About 20% of my friends use a picture of something other than themselves, too, and if you include people who occasionally have a picture of something else up, it’s at least 25%. It goes much higher when there’s one of those ‘post a picture of…’ weeks. I don’t usually take part in them, but I did for the famous lookalikes thing and most people thought it was me. :smiley: I didn’t get round to changing it for at least a month.

TBH, I don’t understand why anyone would be bothered at all by someone having a picture that they consider outside the norm; are you always annoyed by things you consider unusual?

Well, except for the turd picture - that would definitely be too weird. :smiley:

That is a little weird. I can see babies, toddlers, small kids - but high school kids? That makes it look like you hope people think you’re still an 18-year old hottie.
Fuzzy I had no idea that a ‘facebook’ was a real thing. Thank you for that explanation! I must admit that if a photo of one’s self was required, then I would not have a Facebook. I hate pictures of me, and I fail this other thing someone mentioned above of having pictures of myelf ‘at least somewhere on the site’. I think there are a few, but there aren’t many.

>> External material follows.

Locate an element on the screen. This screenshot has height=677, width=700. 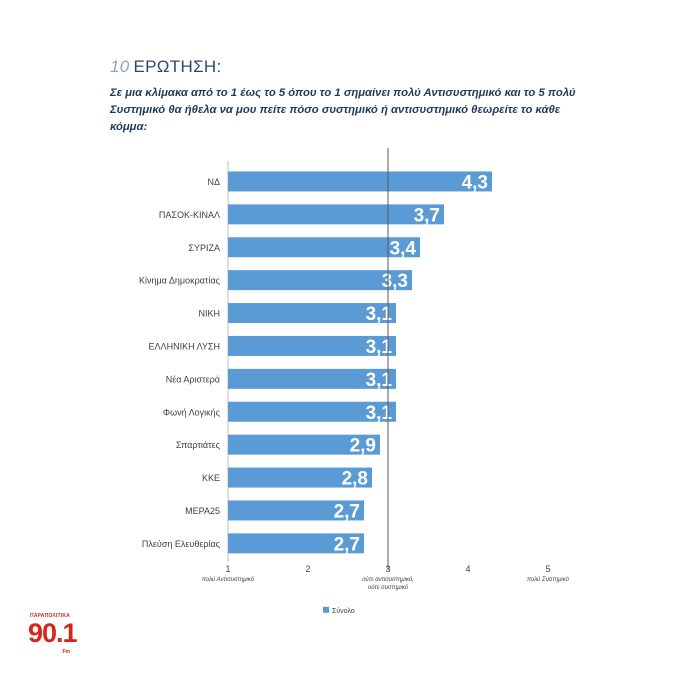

To be honest it doesn’t really annoy me at all and I said in one of my earlier posts that people calling it “creepy” are way over the top. I guess it’s just a case of somebody on the Internet being wrong and me needing to correct them. Because, I think that everyone saying that profile pictures aren`t supposed to be pictures of themselves is wrong. A car or dog or baby doesn’t make as much sense as a picture of them does; in fact it makes a lot less sense. That’s all there is to it.

I purposely avoid using pictures of myself as my default facebook pic. I need to keep a low profile because of my job and need to be able to plausibly deny that it is me if a weird member of the general public tries to friend me on there. Maybe it seems weird to my friends. Luckily, I stopped caring about what other people think of me a long time ago.